### Neural Networks Using Python and NumPy

With Python and NumPy getting lots of exposure lately, I'll show how to use those tools to build a simple feed-forward neural network.

Over the past few months, the use of the Python programming language has increased greatly, at least among my colleagues who do data science and machine learning. I suspect this increase is due in large part to the release of two very powerful code libraries: Microsoft CNTK and Google TensorFlow. Both libraries have a Python API, which is the preferred interface.

Both libraries work at a fairly low level of abstraction, which means that a solid knowledge of Python is important when working with either library. Additionally, both libraries make extensive use of the "numerical Python" (NumPy) add-in package to create vectors and matrices, which typically offer better performance than Python's built-in list type.

In this article I'll explain how to implement a simple feed-forward neural network from scratch, using just Python 3.x and NumPy. After reading this article you should have a solid grasp of neural network fundamentals, as well as knowledge of Python and NumPy techniques that would be useful when working with CNTK or Tensorflow.

The best way to get a feel for where this article is headed is to take a look at the screenshot of a demo program shown in **Figure 1**. The demo Python program is designed to illustrate how the neural network input-output mechanism works. The demo does not create a prediction model as you'd do in a realistic scenario.

**[Click on image for larger view.]**

*Figure 1.*Python Neural Network IO Demo

The demo creates a neural network with three input nodes, four hidden processing nodes and two output nodes. If you're new to neural networks you can think of a neural network as a complex math function that accepts a set of numeric inputs and produces one or more numeric outputs.

The demo input values are (1.0, 2.0, 3.0) and the output values are (0.4920, 0.5080). The demo program displays the values of the neural net's so-called weights and bias values, which determine the output values for a given set of input values.

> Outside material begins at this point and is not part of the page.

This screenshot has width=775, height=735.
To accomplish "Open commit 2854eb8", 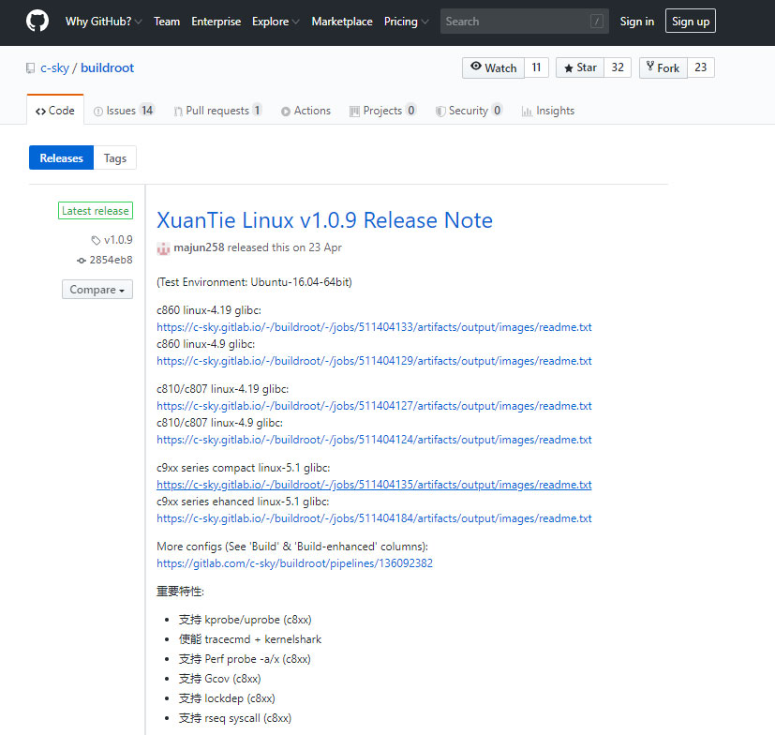I will tap(110, 260).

The demo also displays some intermediate values (pre-activation hidden node values, and pre-activation output node values) that are calculated inside the neural net.

This article assumes you have a basic familiarity with Python or any C-family language such as C#, C/C++, JavaScript or Java, but does not assume you know anything about neural networks. The demo program is a bit too long to present in its entirety in this article, but the complete source code is available in the accompanying file download.

I wrote the demo using the 3.5 version of Python and the 1.11.1 version of NumPy. It is possible to install Python and NumPy separately; however, if you're new to Python and NumPy, I recommend installing the Anaconda distribution of Python, which simplifies installation and gives you many additional useful packages.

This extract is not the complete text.